- Correia da Fonseca
Talvez um activo em risco
Era um programa habitado pela inteligência e que, transmitido pela RTP2 compreensivelmente por volta da meia-noite dos domingos, terminou agora, esgotadas as treze emissões desde o início previstas. Intitulava-se «Raízes», nele não acontecia mais que uma conversa entre Maria João Seixas e o prof. José Pedro Serra, e quase sempre isso era acontecer muito. Nesta última emissão, falou-se a dada altura da destruição da biblioteca de Alexandria, situada no tempo há bem mais que um par de séculos, e foi então que José Pedro Serra referiu uma projectada ou já por ele empreendida «História Mundial da Destruição dos Livros». Não deixaram de ser então lembrados os autos-de-fé nazis em que foram queimados, em ambiente de sinistra festa, não apenas os livros de Thomas Mann, como Maria João Seixas recordou, mas também obras de outros autores ideologicamente mais à esquerda. E também deverá ter sido referida, ainda que sem as demoras que o assunto justificaria, a institucionalizada acção censória durante a ditadura que Abril derrubou.
Outra «História Mundial»
Por essa altura, talvez muitos telespectadores tenham recordado o «Fahrenheit 451», romance de Ray Bradbury, e/ou a sua notável adaptação ao cinema feita por François Truffaut. Era uma estória terrível, situada entre a advertência e a previsão, que talvez ficasse bem como capítulo último e já profético da tal «História Mundial da Destruição dos Livros»do professor José Pedro Serra.
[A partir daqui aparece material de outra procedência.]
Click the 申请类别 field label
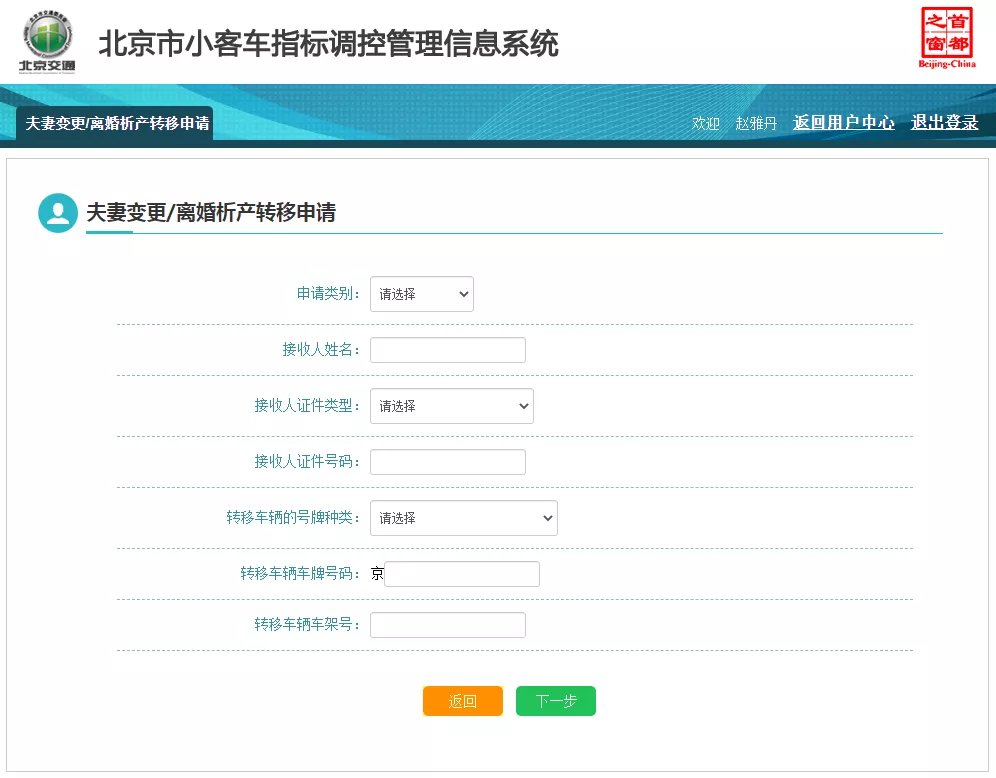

Entretanto, porém, o que decerto é o pior de tudo é que essa destruição não é um caso de pessimista «ficção científica»: prossegue de facto na vida real, ainda que nem todos dêem por isso ou se preocupem. Quando se admite que a leitura de livros nos ecrãs dos computadores pode substituir a leitura de livros em papel sem perda de leitores em número e qualidade, é de facto da destruição dos livros que estamos a falar, semelhantemente ao modo como «e-mails» e «sms»s estão a acabar com as cartas tradicionais excepto quando elas mantêm valor documental como acontece (ainda?) no chamado mundo dos negócios e nas funções oficiais. E para avaliar o que fez o livro pelo avanço civilizacional e pelo progresso das gentes bastará talvez lembrar o relativamente breve período de tempo decorrido entre Gutenberg, falecido já na segunda metade do século XV, e o decisivo «boom» intelectual do século XIX. Em verdade, trata-se de um precioso activo humano que pode estar ameaçado. É claro que o eventual abandono do livro ou a sua decadência como instrumento cultural, isto é, como veículo de entendimento do mundo e da vida, não implica necessariamente o advento da ignorância como dominadora de quase tudo, ainda que certas formas de ignorância mascarada sejam hábeis a avançar. Porém, a expressão «barbárie informatizada» ameaça por vezes vir a ter algum significado concreto. Em verdade, a imaginada «História Mundial da Destruição dos Livros» tem um sentido profético que só por leviandade se desvalorizará. O que é inquietante quando nos lembramos de que também poderia ser imaginada uma «História Mundial da Leviandade Humana».